Those men of Harvard's championship seasons wouldn't have recognized the place last week when Larry Summers threw in the towel, resigning as the president of the university. They could not understand how he lost a fight with the faculty of Arts and Sciences. His jaunty spirit was on display when he came out to talk to spectators, reporters and cameramen after he announced his resignation. He jumped over a hedge and in his enthusiasm knocked over a photographer. He was cheered by the chants of students demanding "Stay, Larry, stay." A little clumsy, sometimes even heavy-handed in his rush to improve things, he was always energetic in his determination to make Harvard over into what it once was.


The students don't want him to leave. In a poll by the Crimson, the student daily, Harvard undergraduates lamented his resignation by 3 to 1. "Whatever satisfaction was today enjoyed by the elements of unrest in the Faculty of Arts and Sciences (FAS), it is unrepresentative of the sobering sense of emptiness that now pervades Cambridge's streets," said the Crimson editorial. "Harvard's loss is real."


The students credited Yale, their arch rival, for getting it right when Yale president Richard Levin remarked, "I'm sorry for him, and I'm sorry for Harvard." Well he might be. The Summers resignation testifies to the tyranny of a politically correct minority of simpletons who nitpicked him to death. His resignation is a triumph of the worst on the liberal campus. Only in the burnt-out grove of academe could Larry Summers, Bill Clinton's treasury secretary, be thought a right-wing zealot.


Fall fell fast on the last of Summers' day at Harvard for many reasons. He had scolded Cornel West, a popular professor of African American studies, for inflating students' grades and told him to spend more time teaching than on his rap-music business. The professor naturally cried "racism," and packed off for Princeton warning that Harvard was "messing with the wrong black man." When 69 Harvard professors signed a petition demanding that the university divest itself of investments in Israel, Mr. Summers said no, the idea was anti-Semitism in "effect" if not "intent." He challenged the bigots on campus to recognize instead authentic human rights abuses in China, Rwanda and several Muslim countries.

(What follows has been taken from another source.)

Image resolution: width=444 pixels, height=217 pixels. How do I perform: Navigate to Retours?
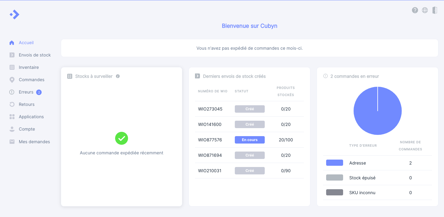[x=27, y=104]
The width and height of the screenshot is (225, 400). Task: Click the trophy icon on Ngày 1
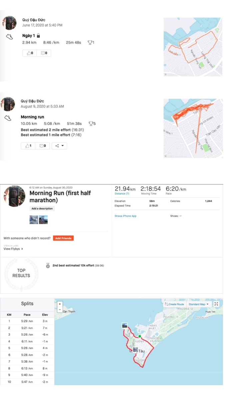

But his greatest offense to the shuttered minds in the faculty lounges was to suggest an honest quest for the reasons why women gravitate to the soft stuff in the humanities and avoid hard science and engineering. He looked at the bell curve of statistics and suggested that a look at genetics might explain why there were fewer women at the top and at the bottom in math. "I would far prefer to believe something else, because it would be easier to address what is surely a serious social problem if something else were true."


For his recognition of reality and concern for how to fix it, radical feminists called him "sexist," and suddenly Larry Summers was Don Quixote charging against windmills. He couldn't win and he capitulated. He apologized often and profusely and promised to spend $50 million to increase the numbers of women in the hard-science faculties. He should have known this would only encourage the mob. Don Quixote was dreaming the impossible dream.


He was Big Man on Campus for a time, but not big enough to vanquish the Lilliputians guarding their miserable little nests of selfish indifference. He wanted a university of open inquiry with a diversity of ideas, a search for true learning. He wanted to bring ROTC back to the campus, to honor the military. He would reform the undergraduate curriculum stagnating in a swamp of sour indifference to true learning. This is the last thing Lilliputians tolerate.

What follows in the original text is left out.